I can't help but think about an old friend of mine who recently went through a divorce after twelve years of marriage. His wife cheated on him and clearly demonstrated deception toward her husband and deception in multiple ways toward the one she committed adultery with (he knew of her marriage, but she lied about other things to him). The man she has now chosen does not truly love her; he is not seeking what is in her best interest. What kind of man pursues a woman whom he knows is married? Not an honorable one, this much is certain. I can't help but think that the one she deceived the most, however, was herself. Leaving an honorable man for a dishonorable one is never wise and will not lead to lasting joy. How much better it would have been to reinvest her emotions and interest into her husband again! How much better it would have been to sincerely desire to work through the struggles side by side! How much better it would have been to keep her vows instead of abandoning them! The way of sin is exciting--for a while--but it does not last (cf. Heb. 11:25). The foundation of adultery is deception and selfishness, never genuine love!

This sad situation reminds me of several bits of wisdom from Solomon. "When you make a vow to God, do not delay to pay it; for He has no pleasure in fools. Pay what you have vowed--better not to vow than to vow and not pay" (Eccl. 5:4,5). When one vows "till death do us part" and "for better or for worse", he or she should mean it! Breaking our word is a terrible sin indeed, despite how our society has trivialized it. The bonds of marriage should not be forsaken lightly. Proverbs 6:23-29 is also worth contemplating at this time, as Solomon warns his son about immoral women:

"For the commandment is a lamp, and the law a light; reproofs of instruction are the way of life, to keep you from the evil woman, from the flattering tongue of a seductress. Do not lust after her beauty in your heart, Nor let her allure you with her eyelids. For by means of a harlot a man is reduced to a crust of bread; And an adulteress will prey upon his precious life. Can a man take fire to his bosom, and his clothes not be burned? Can one walk on hot coals, and his feet not be seared? So is he who goes in to his neighbor's wife; whoever touches her shall not be innocent."

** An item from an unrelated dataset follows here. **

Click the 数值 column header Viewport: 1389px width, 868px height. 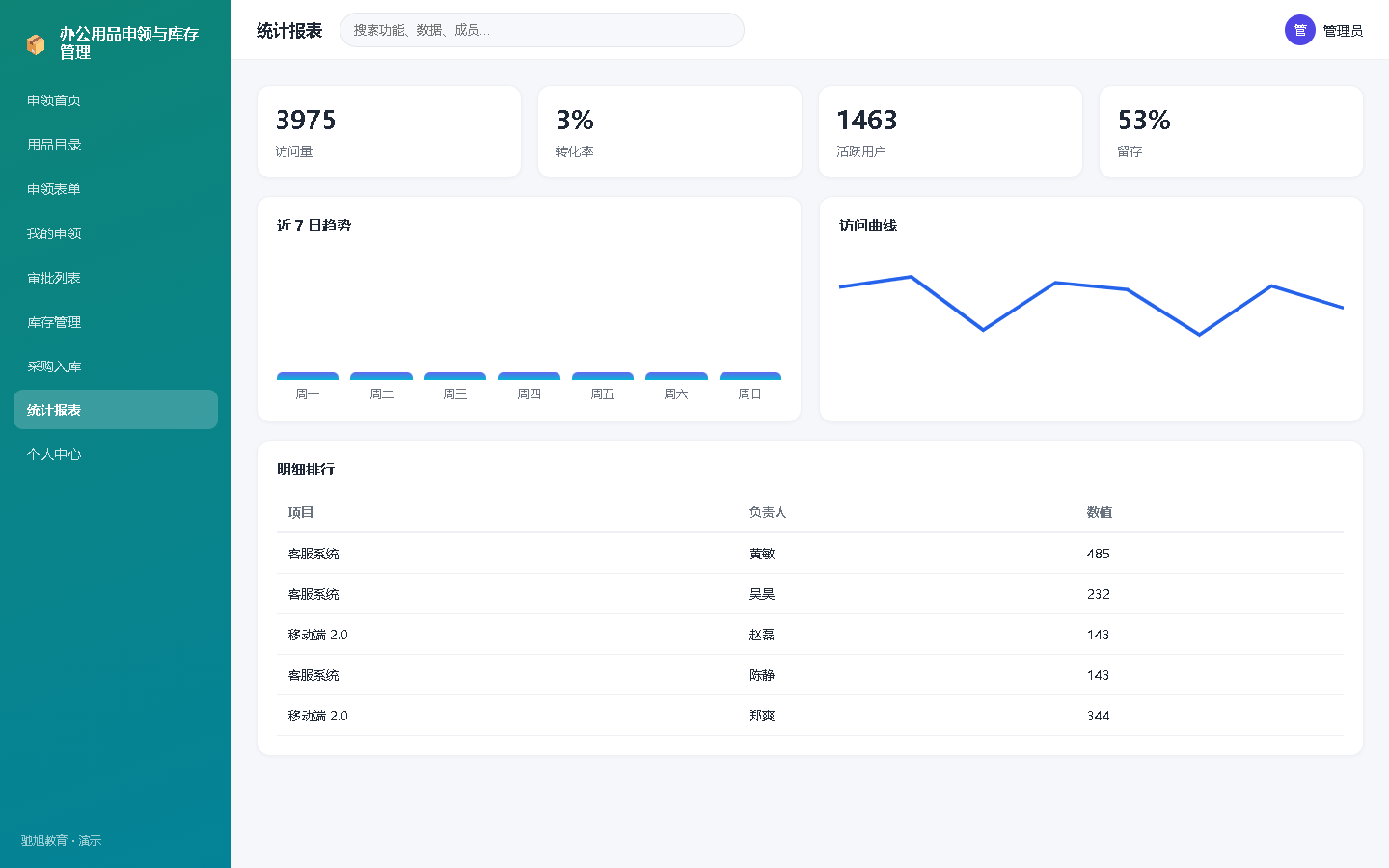pyautogui.click(x=1100, y=512)
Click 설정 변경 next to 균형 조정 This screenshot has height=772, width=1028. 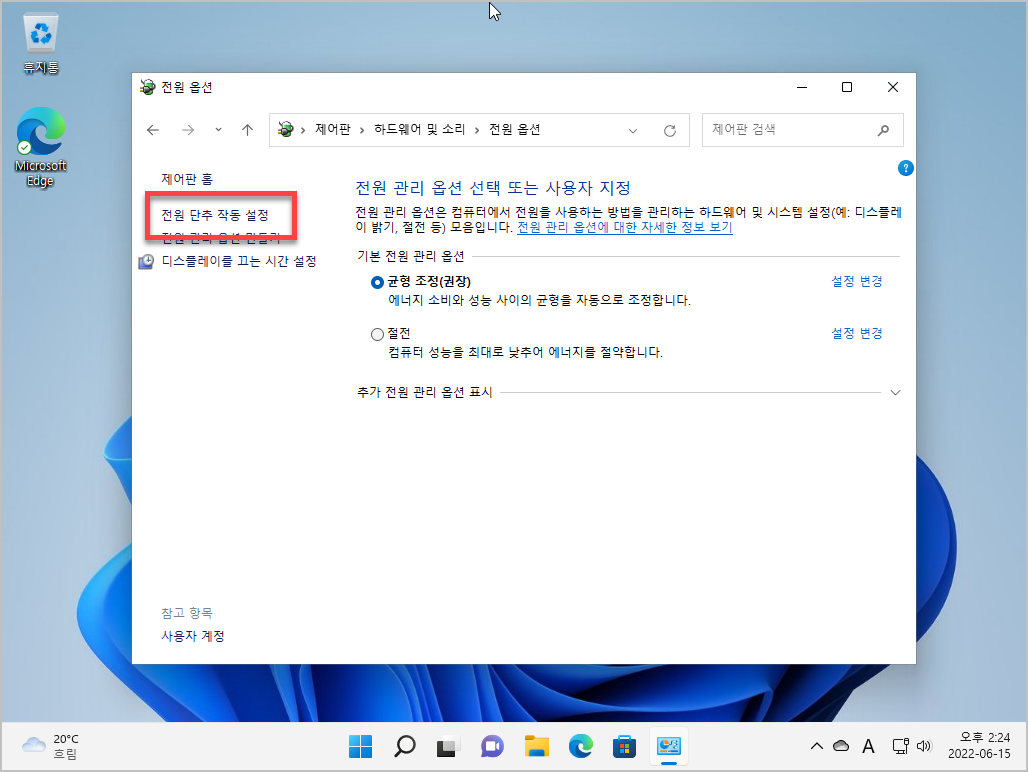click(x=855, y=281)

By way of application, let me suggest to all married folks reading this: Even if you are sincerely devoted to your mate "for life" (which is what all vow, isn't it?), it never hurts to reflect upon the present and compare it to the past. Am I a better husband/wife now than I was 5 years ago? Am I taking my mate for granted in any way? Am I inadvertently inviting problems into my marriage because of how I've changed? Am I investing the same level of emotion & interest now that I did before marriage or in the beginning of married life? If not, why not? He who has ears to hear, let him hear (cf. Matt. 13:9)!

The wise will perceive how a matter ends & make changes (sacrifices) accordingly for the best possible good. Dear Lord, give us all wisdom!